* What you have to do *
Your answer should show every line of the material below that includes "Task".

* Dataset entries *
════════════════════

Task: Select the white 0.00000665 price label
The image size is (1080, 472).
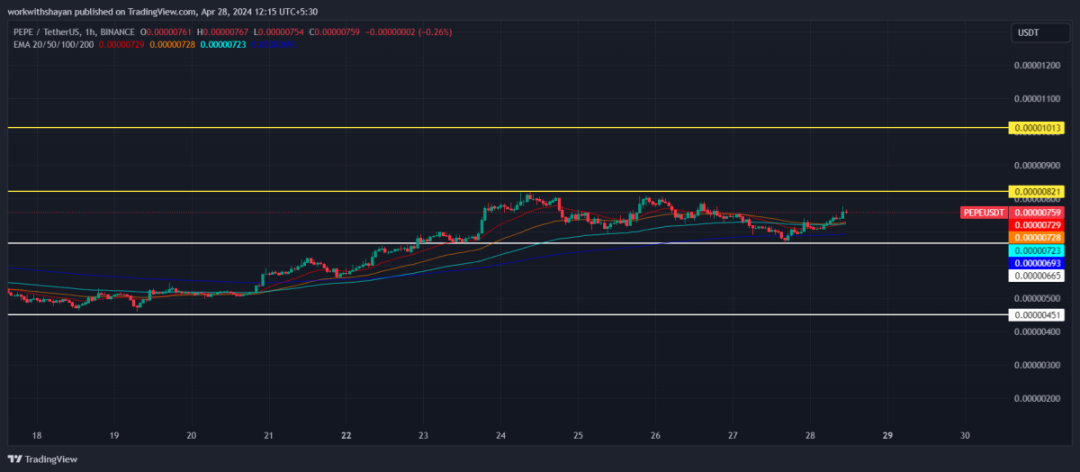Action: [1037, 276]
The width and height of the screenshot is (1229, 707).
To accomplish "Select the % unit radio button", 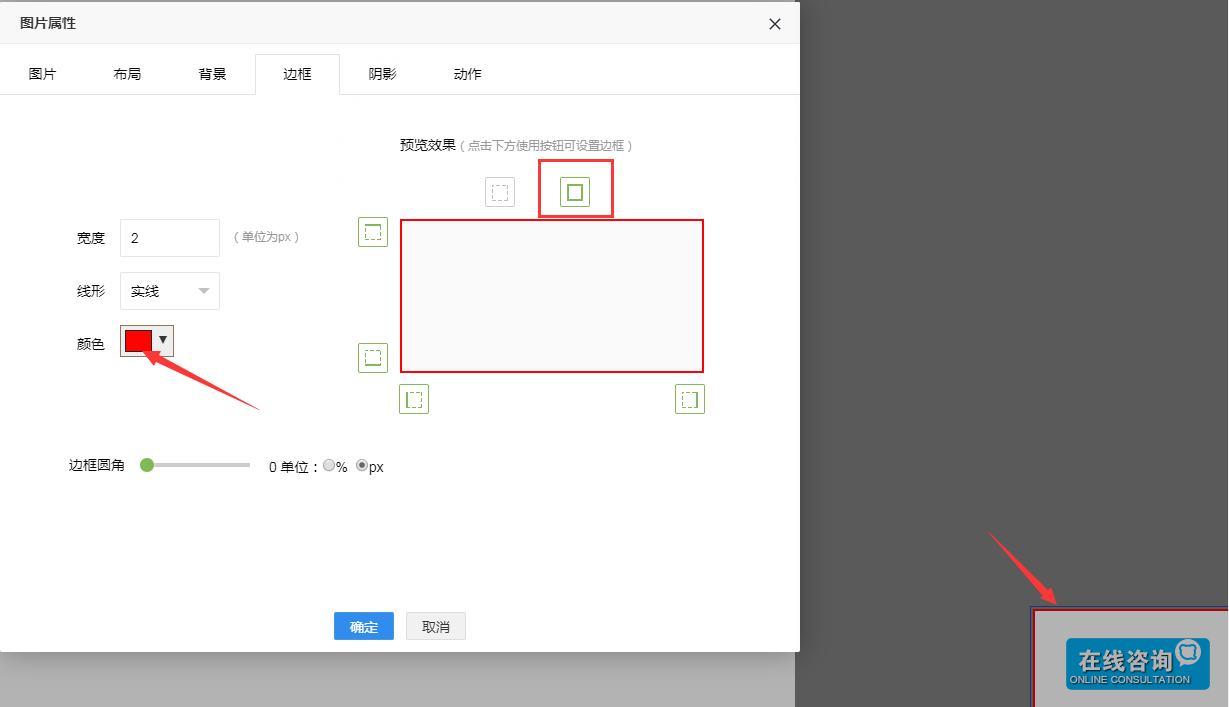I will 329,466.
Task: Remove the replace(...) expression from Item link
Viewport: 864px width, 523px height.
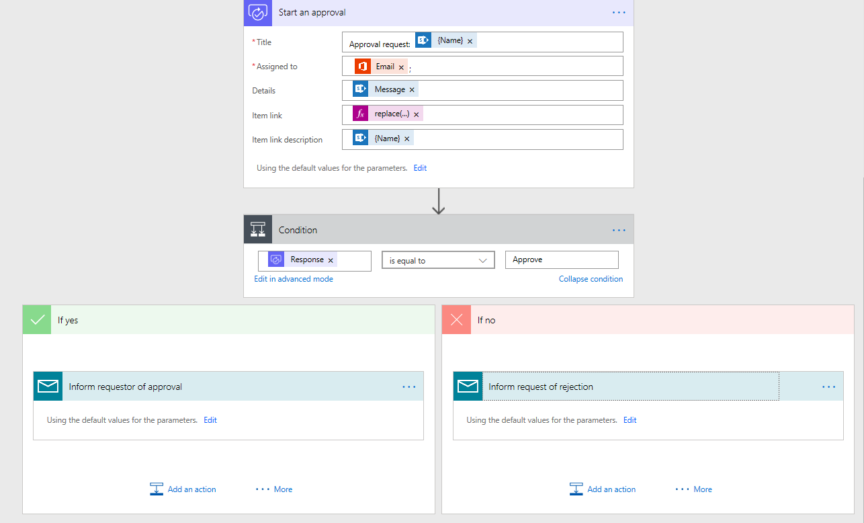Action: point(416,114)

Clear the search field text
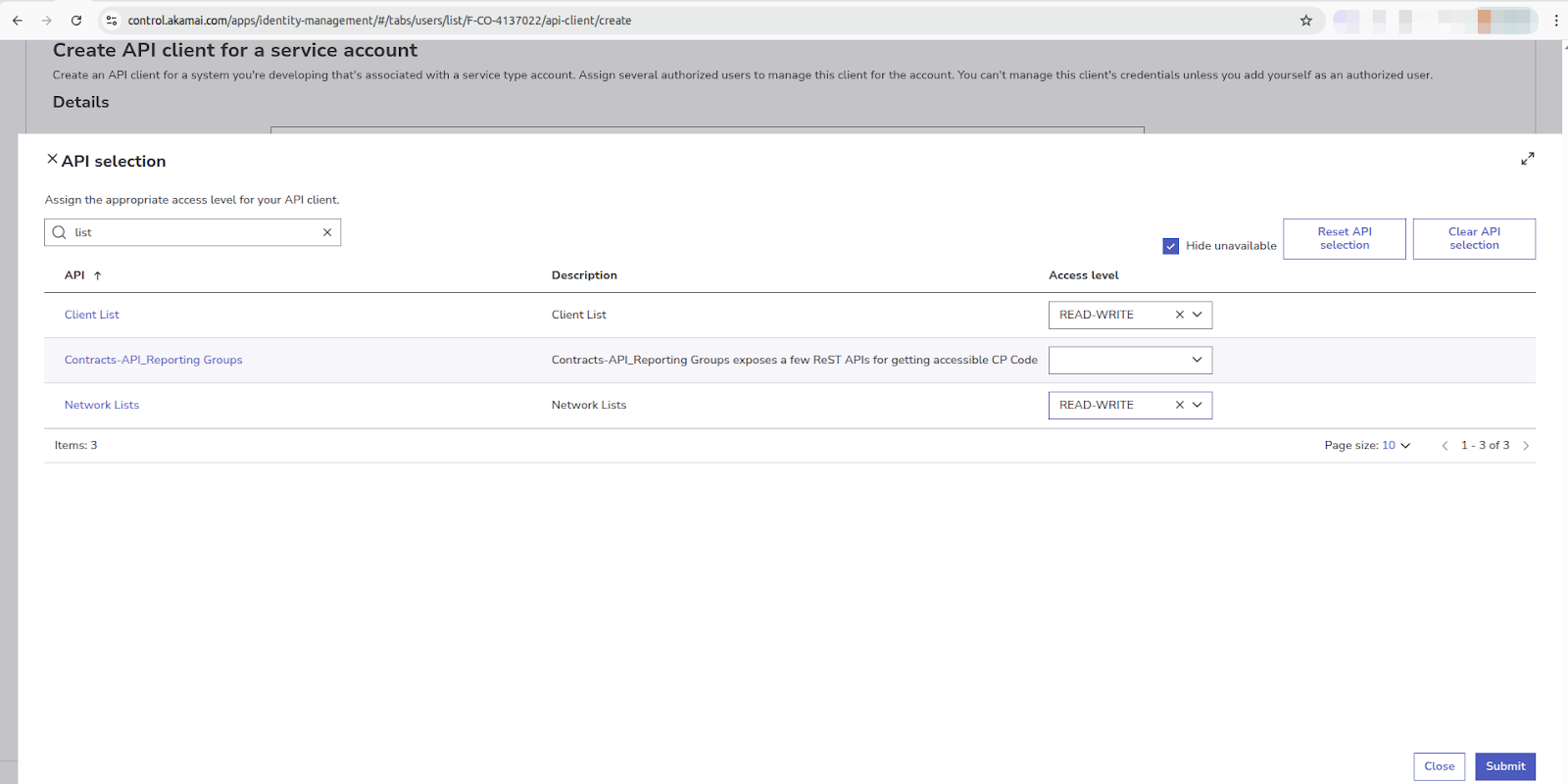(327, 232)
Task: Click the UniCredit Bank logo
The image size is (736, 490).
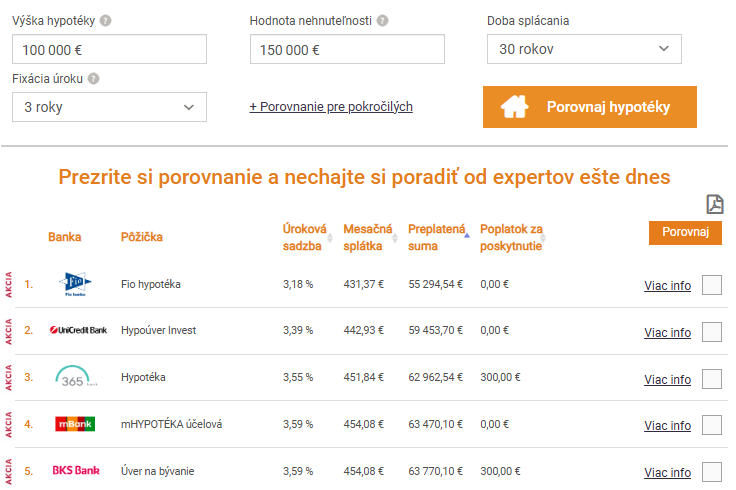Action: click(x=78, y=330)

════════════════════

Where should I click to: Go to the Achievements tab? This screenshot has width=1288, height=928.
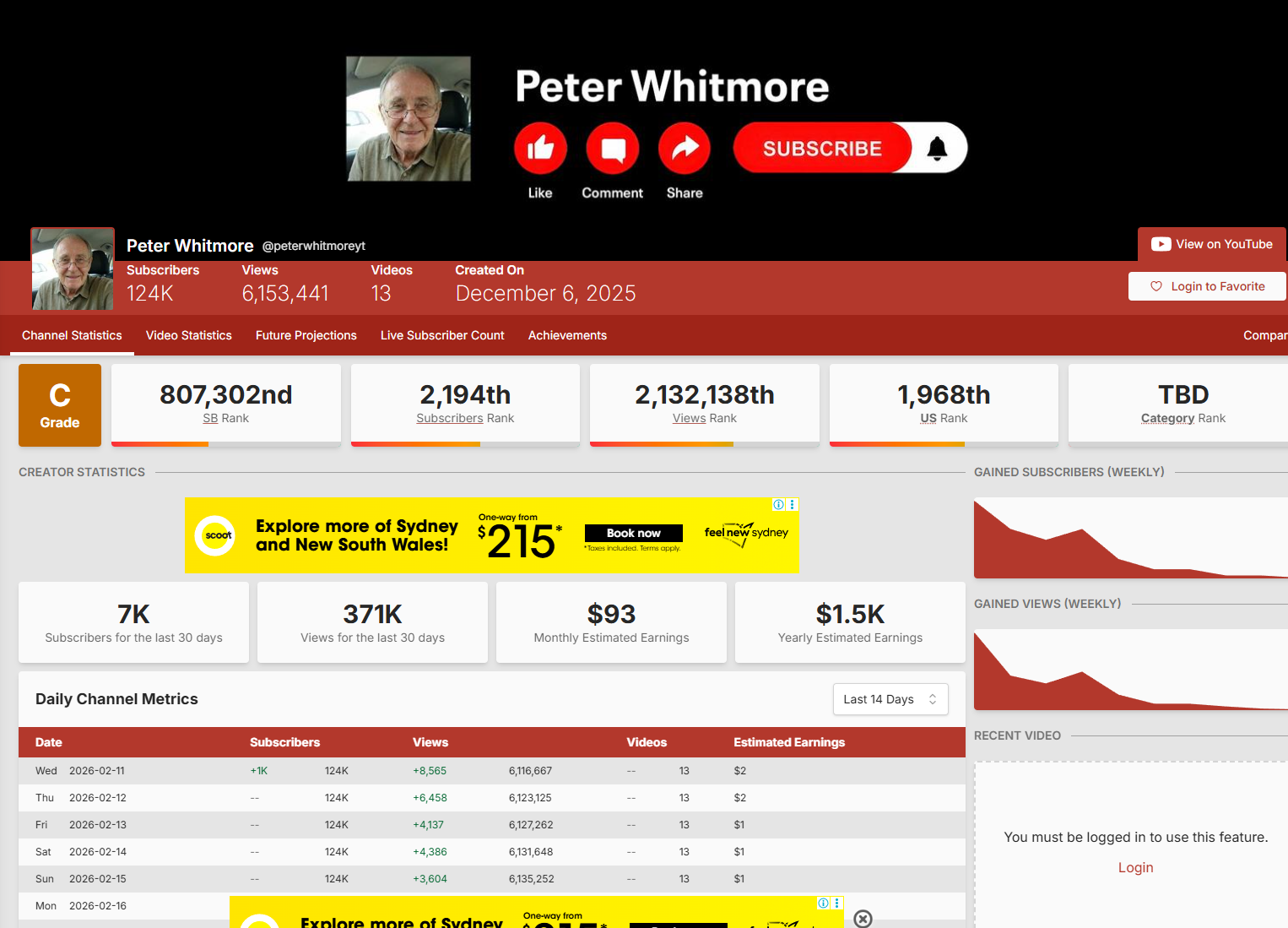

════════════════════

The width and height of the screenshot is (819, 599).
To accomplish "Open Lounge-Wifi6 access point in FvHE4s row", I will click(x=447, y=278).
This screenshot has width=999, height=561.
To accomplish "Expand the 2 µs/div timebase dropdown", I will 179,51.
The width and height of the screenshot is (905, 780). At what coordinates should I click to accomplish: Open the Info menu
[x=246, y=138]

════════════════════

* Solution to this exercise *
Task: Select the white 0.00000665 price label
Task: Remove the replace(...) expression from Item link
Task: Click the UniCredit Bank logo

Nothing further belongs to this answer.